Whittington board urged to rethink partnership with firm linked to Grenfell Tower disaster

09 February, 2018 — By Tom Foot

Defend Whittington Hospital Coalition on Saturday’s demo in support of NHS

JEREMY Corbyn has declared he “cannot support” Whittington Hospital board’s plans to strike a long-term redevelopment deal with a company closely connected to the Grenfell Tower disaster.

The Labour Party leader and Islington North MP said he had met the Archway hospital trust’s board and had “encouraged” chief executive Siobhan Harrington and chairman Steve Hitchins to “explore alternative options” to hiring Ryhurst.

Ryhurst is a subsidiary of and shares offices with Rydon, the company that was lead contractor for the refurbishment of the tower block where dozens of people died in a fire in June last year.

The Whittington board has said the company is its preferred partner in a huge redevelopment of the NHS trust’s estate.

Mr Corbyn had already raised “serious concerns” about the move, but this week issued a far stronger statement: “I cannot support the Whittington Hospital NHS Trust senior management and board selection of Ryhurst (a subsidiary of the company Rydon) as the preferred company to oversee this development, and I share the concerns expressed by the community.”

He added: “It is imperative that the estates strategy is implemented in such a way that it guarantees public support and confidence.”

Defend Whittington Hospital Coalition has been campaigning to get the board to scrap plans to hire Ryhurst because of its association with Grenfell. It supports the overall estates strategy project, which could lead to ageing hospital buildings being modernised through the sale of sites on the private market.

The Justice for Grenfell group has criticised the Whittington board.
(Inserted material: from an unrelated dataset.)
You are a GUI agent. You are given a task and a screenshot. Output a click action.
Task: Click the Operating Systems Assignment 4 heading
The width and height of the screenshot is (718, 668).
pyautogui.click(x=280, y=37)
This week, Liberal Democrat leader Vince Cable, speaking generally, has said any contract awards for Rydon were “a dreadful error of judgment”, given that its work “is currently at the centre of investigations into one of the country’s most tragic building disasters”.

Two other NHS trusts have pulled out of deals with the company.

The Whittington board has repeatedly said it selected Ryhurst three days before the Grenfell fire.

It then claims it took legal advice, which said it would be opening itself up to a long-running and costly challenge from the company were it to back out.

In October, it revealed that the company was its “strategic estates partner”, triggering a series of protests and a packed public meeting in Islington Town Hall.

Rydon has not been found guilty of any wrongdoing over its work on Grenfell Tower. The company has repeatedly said it met all government building work guidelines and regulations.

A Whittington statement said: “The aim of the SEP [Strategic Estate Partnership] is to enable Whittington Health NHS Trust to redevelop its maternity and neonatal services, upgrade community children’s services and offer good-quality, affordable housing in London for residents and staff.”
Ryhurst has not commented on the row, but has said that the proposed partnership would help “secure the resources to ensure the sustainability and long-term success of the NHS trust”.

The deal has not yet been formally approved by the Department of Health quango NHS Improvement.